## What to do
From the listing that follows, reproduce only the lines from the one holding "The width and" through the one holding "The image size is (1553, 784).", both included, with no pictures.

─── Input data ───

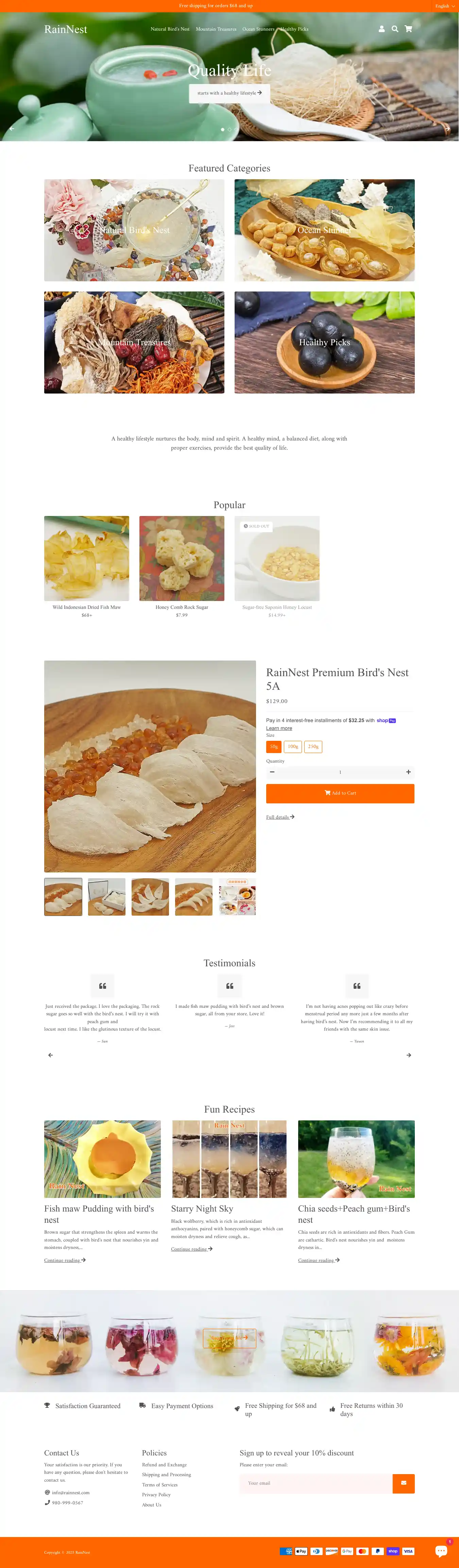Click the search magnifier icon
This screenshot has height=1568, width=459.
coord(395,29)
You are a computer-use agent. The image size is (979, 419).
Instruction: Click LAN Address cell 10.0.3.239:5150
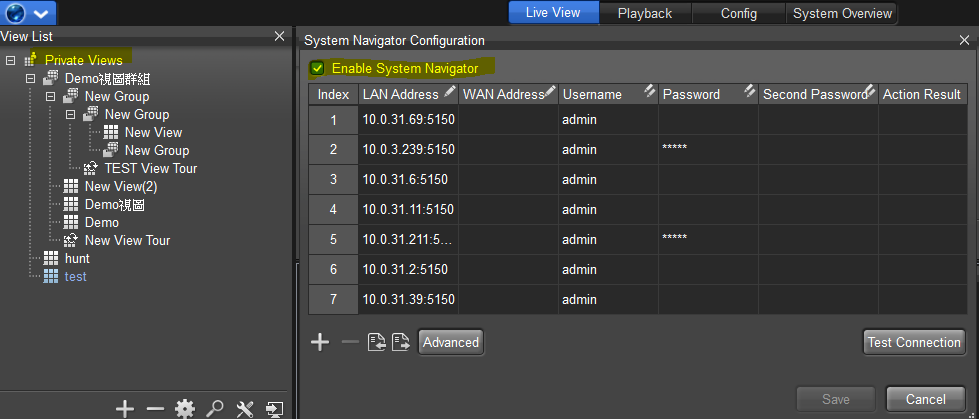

───
─── Input data ───

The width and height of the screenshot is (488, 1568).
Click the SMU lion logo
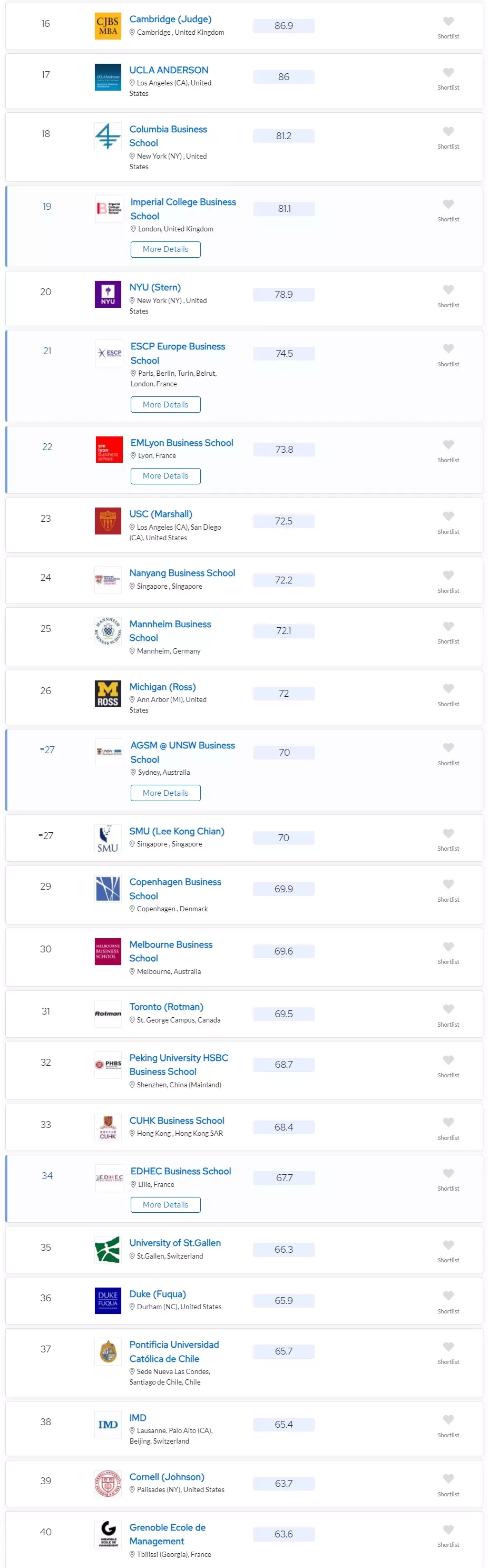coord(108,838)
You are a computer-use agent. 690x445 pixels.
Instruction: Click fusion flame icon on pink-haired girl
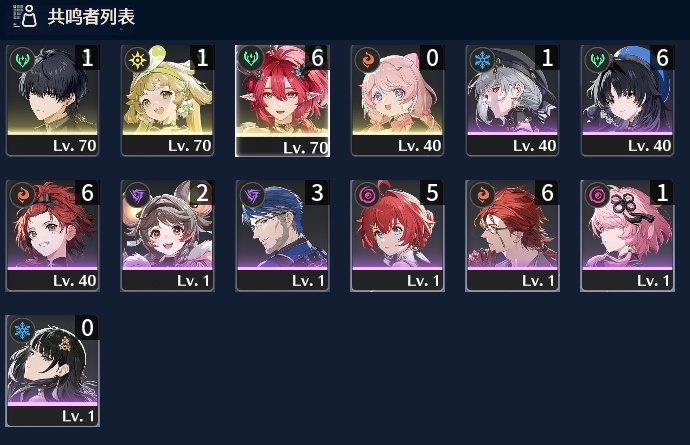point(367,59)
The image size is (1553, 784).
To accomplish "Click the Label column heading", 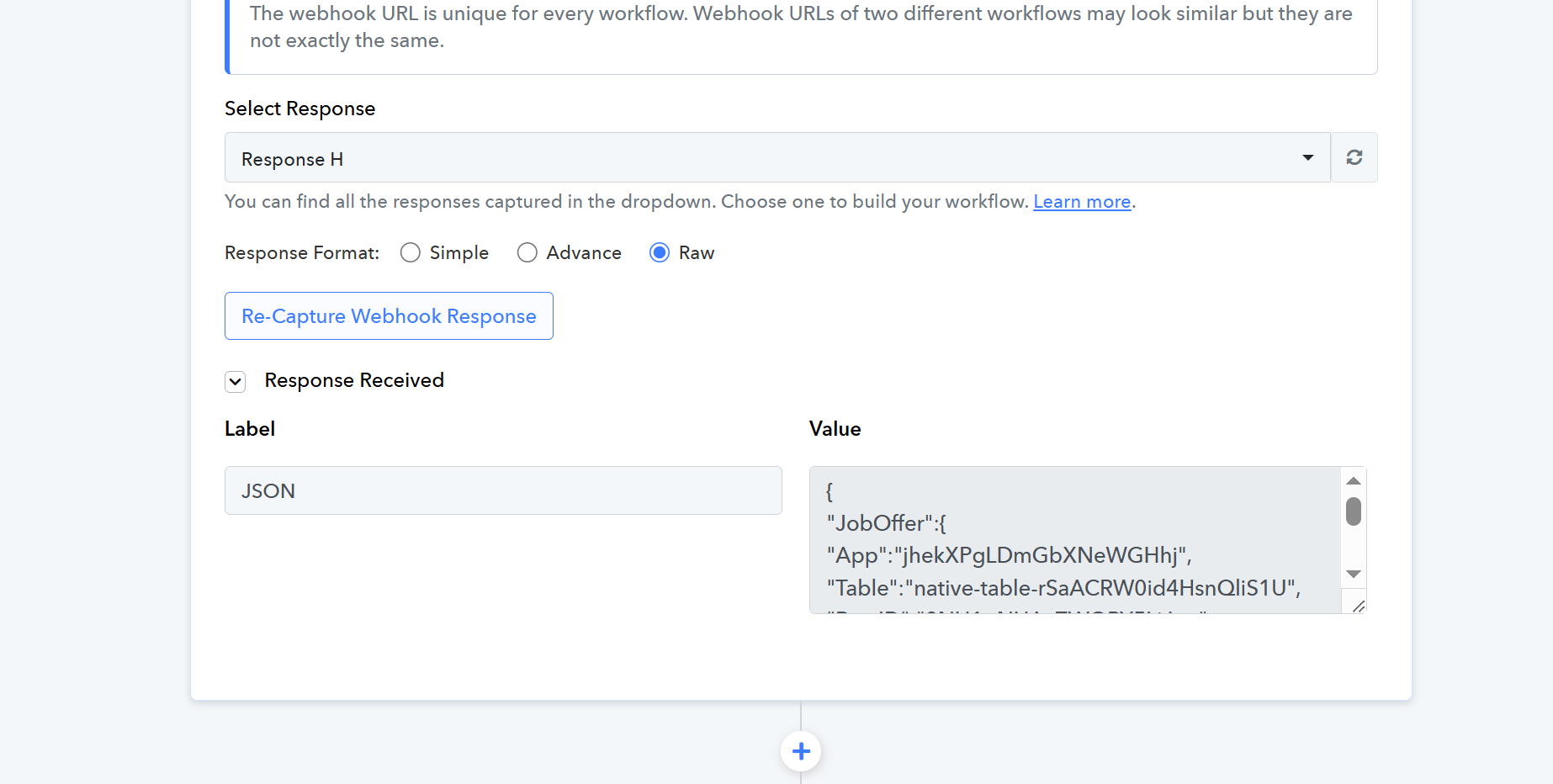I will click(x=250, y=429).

───
─── Input data ───

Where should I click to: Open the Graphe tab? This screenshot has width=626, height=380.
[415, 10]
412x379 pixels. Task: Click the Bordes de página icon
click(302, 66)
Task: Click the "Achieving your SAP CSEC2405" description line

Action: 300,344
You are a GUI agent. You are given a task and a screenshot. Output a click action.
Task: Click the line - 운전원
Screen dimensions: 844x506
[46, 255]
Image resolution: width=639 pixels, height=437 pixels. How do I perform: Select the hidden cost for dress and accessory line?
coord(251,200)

───

## Output
The width and height of the screenshot is (488, 1568).
Click the SMU lion logo
coord(108,838)
You are a computer-use agent. 690x445 pixels.
Instruction: Click fusion flame icon on pink-haired girl
point(367,59)
The image size is (1553, 784).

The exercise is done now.